**What is needed**
What the answer must hold is the line containing "Where should I" and all lines after it through the end of the listing, copied exactly, with pictures left out.

**Exercise input**
- Opening Delimiter -

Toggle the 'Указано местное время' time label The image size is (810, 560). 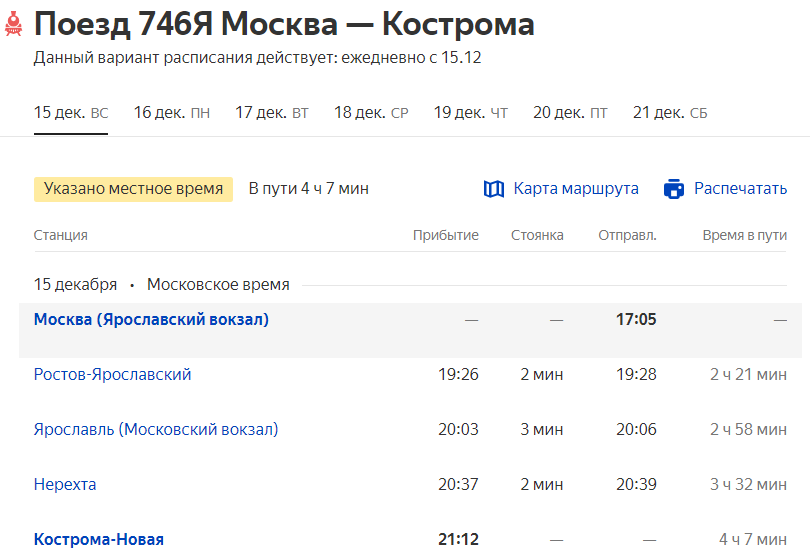coord(133,189)
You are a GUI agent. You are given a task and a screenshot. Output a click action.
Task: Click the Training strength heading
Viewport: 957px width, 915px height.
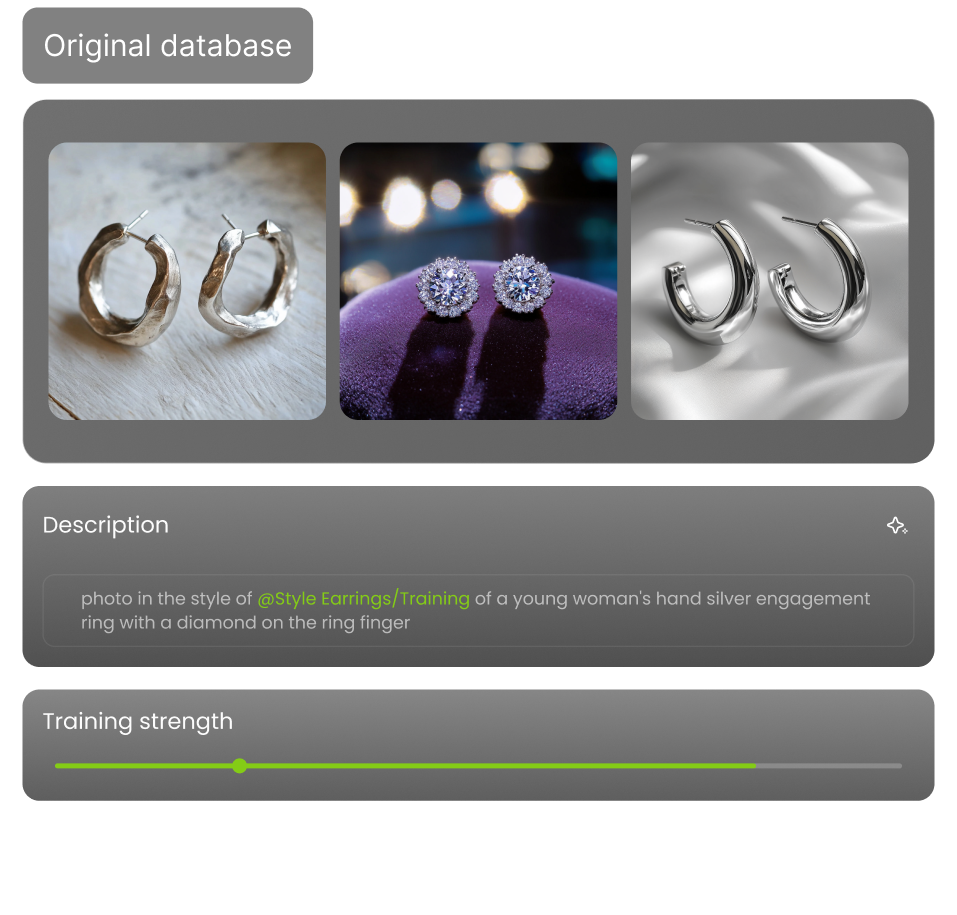tap(138, 722)

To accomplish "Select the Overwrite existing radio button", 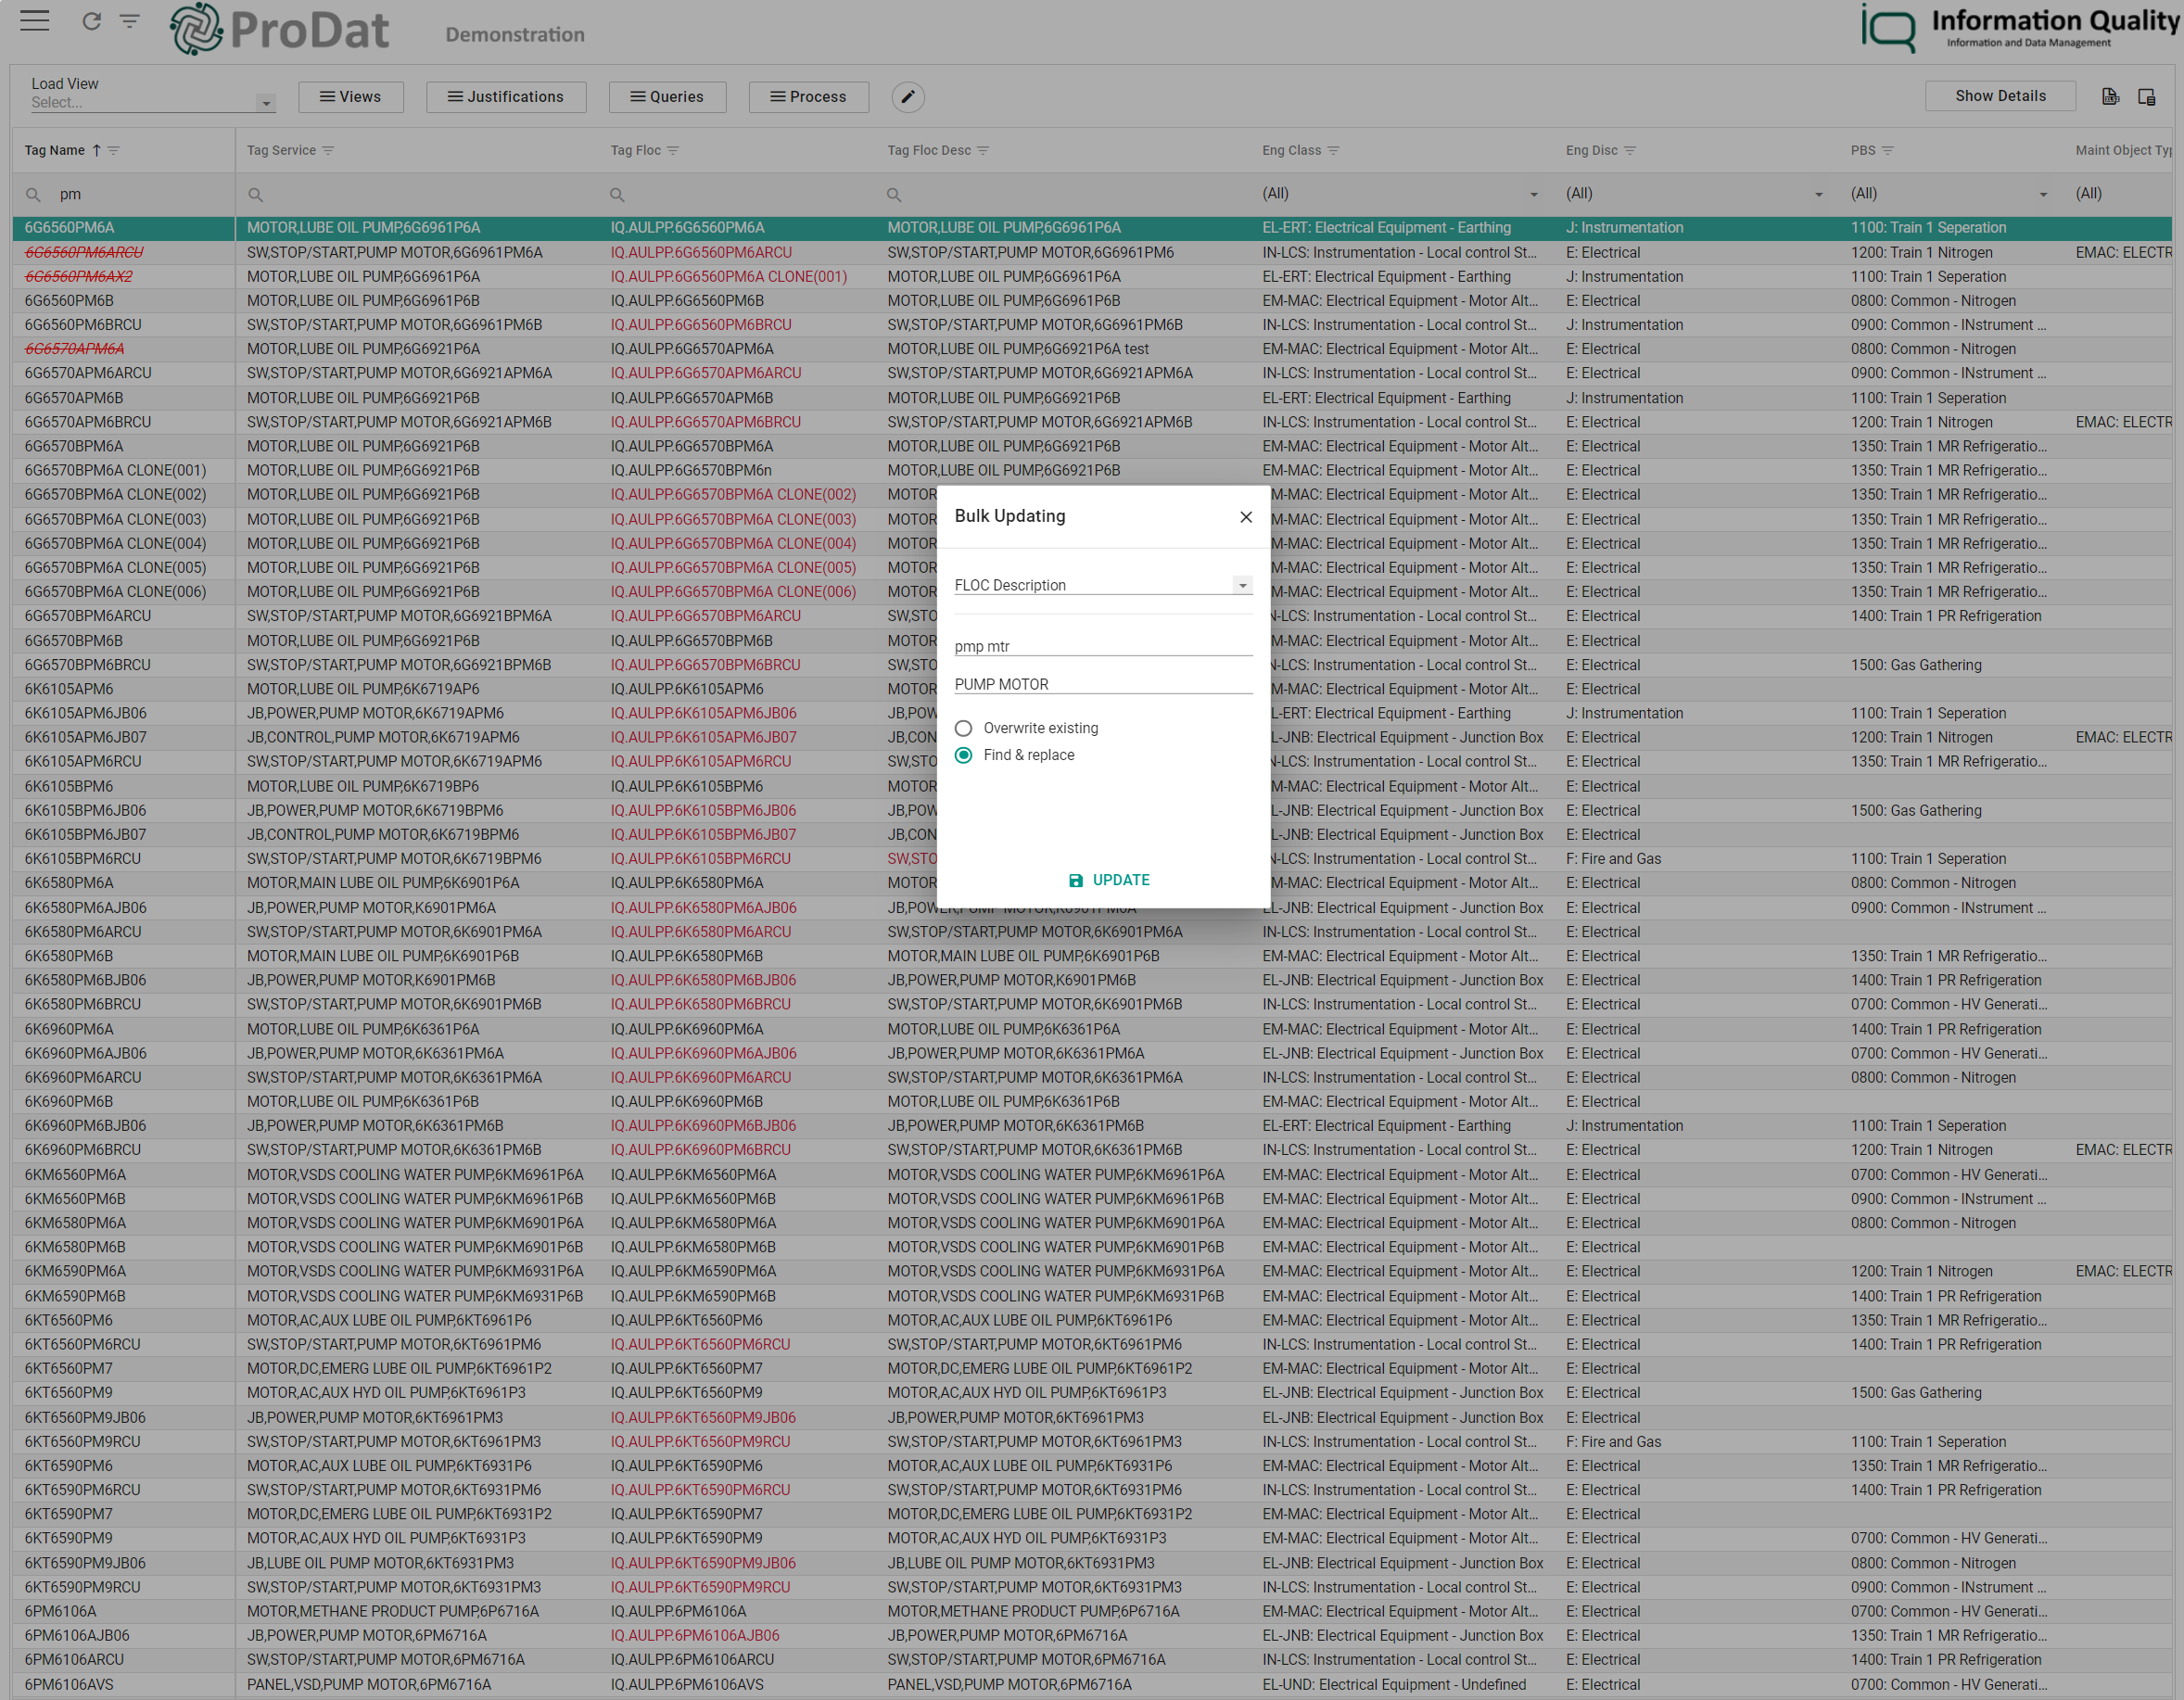I will 966,727.
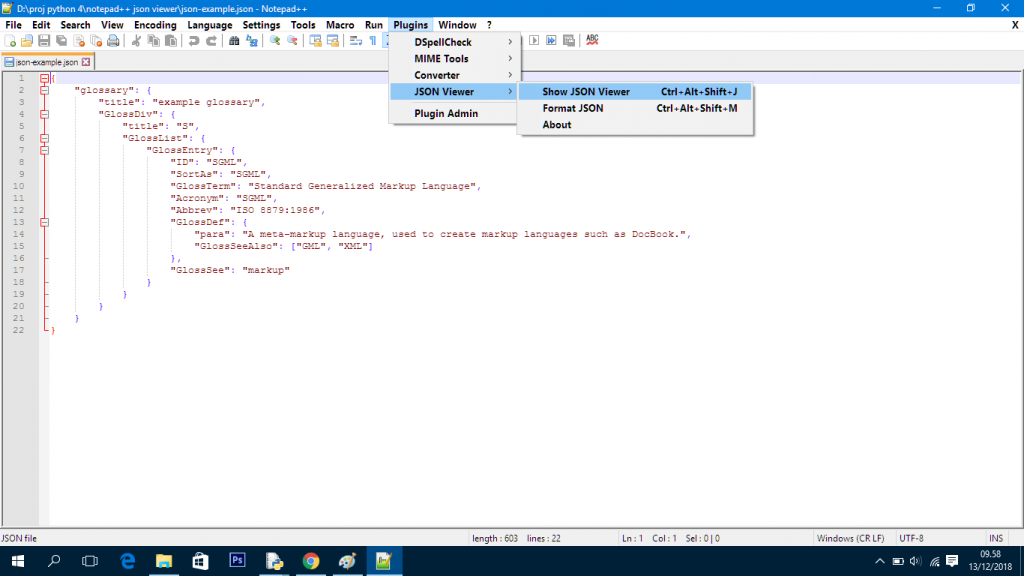Click the spell check ABC icon
This screenshot has width=1024, height=576.
tap(592, 40)
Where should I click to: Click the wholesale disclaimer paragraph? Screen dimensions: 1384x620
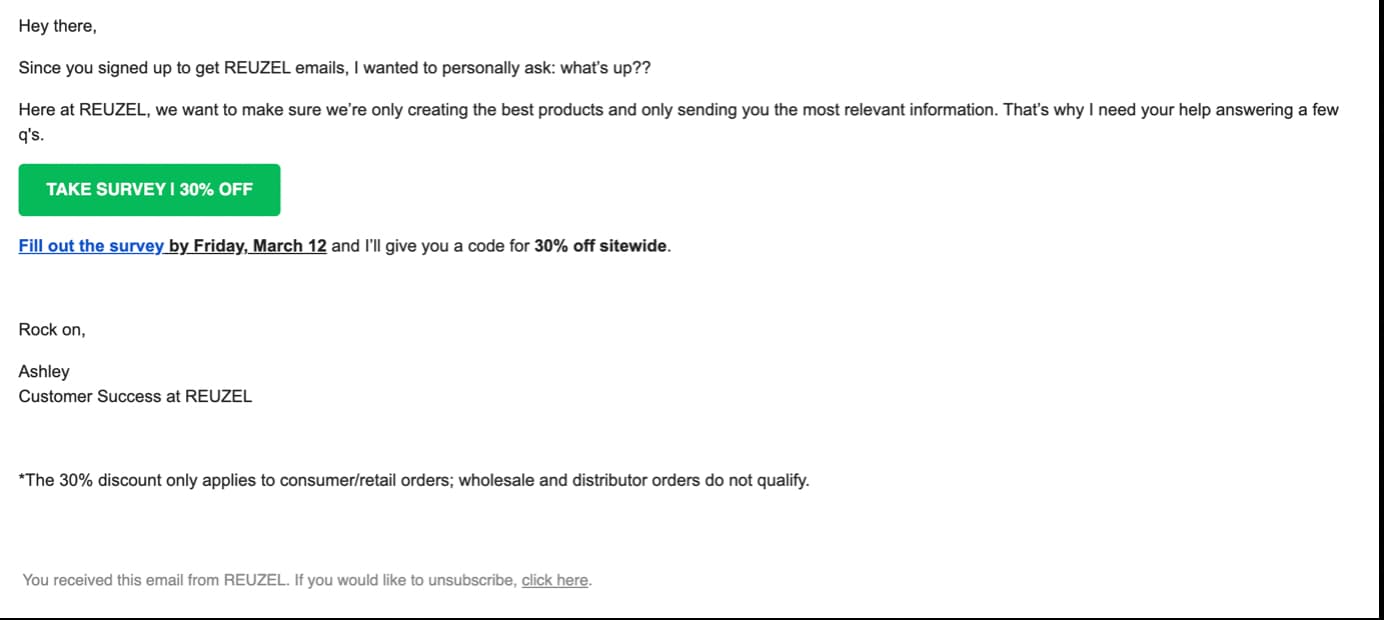tap(413, 479)
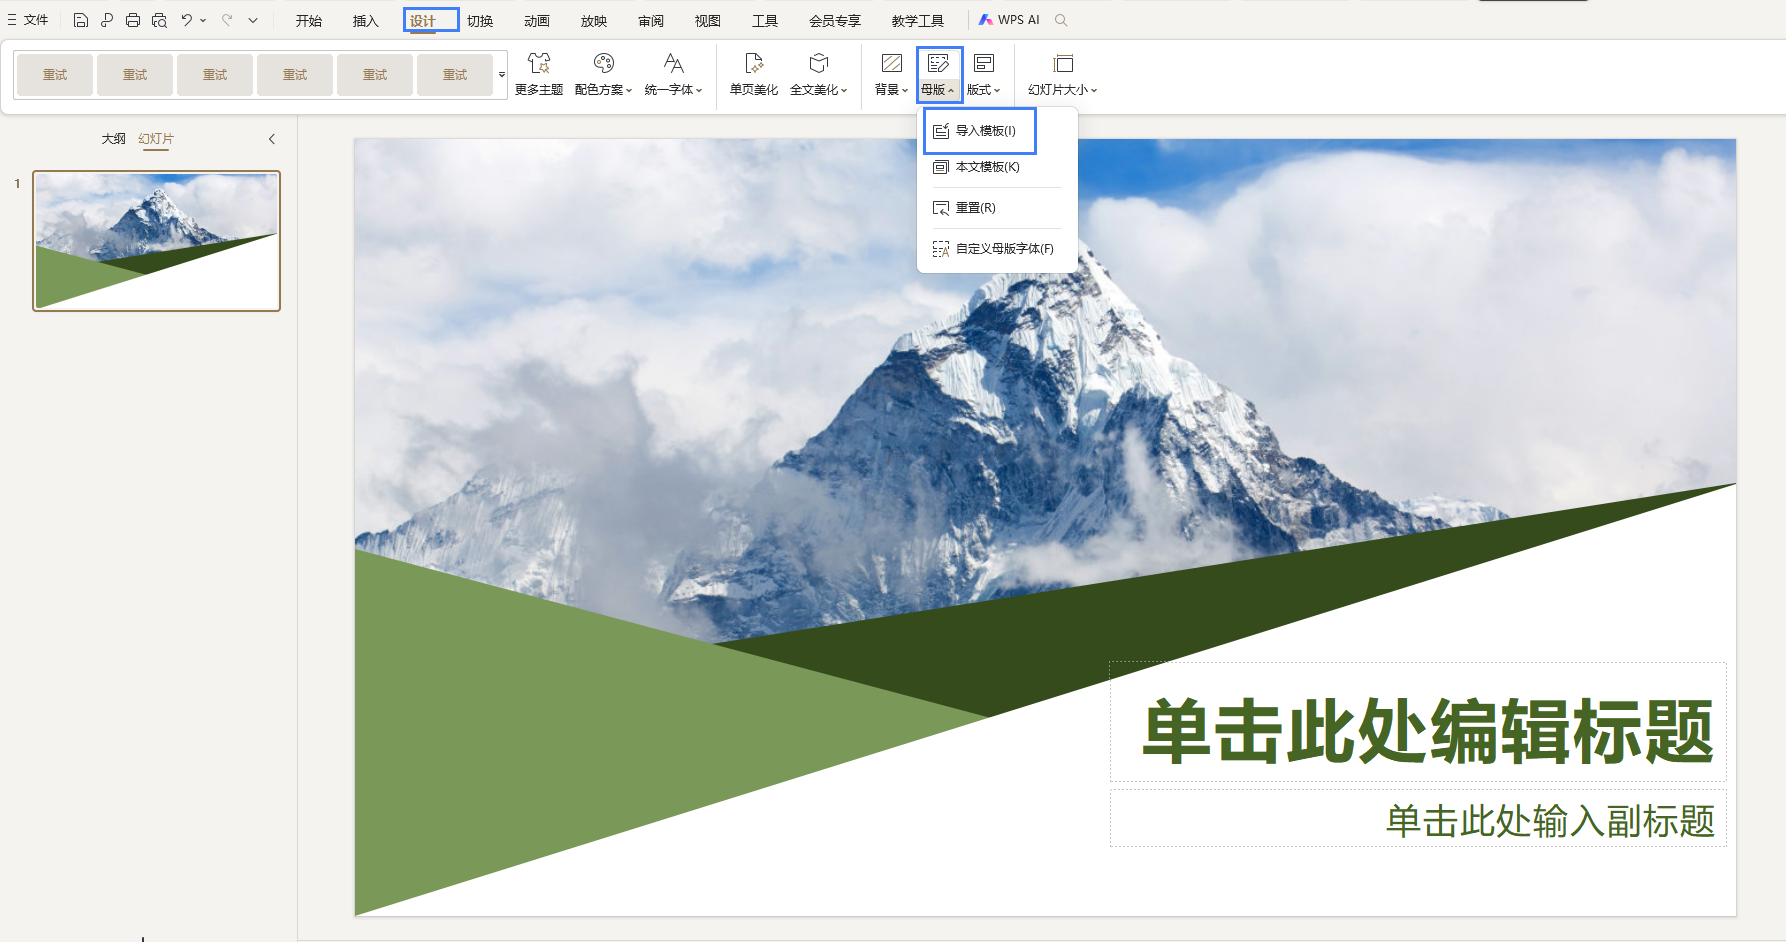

- Closing Delimiter -

**Solution for this task**
Where should I click to: Click the wholesale disclaimer paragraph? Screen dimensions: 1384x620
tap(413, 479)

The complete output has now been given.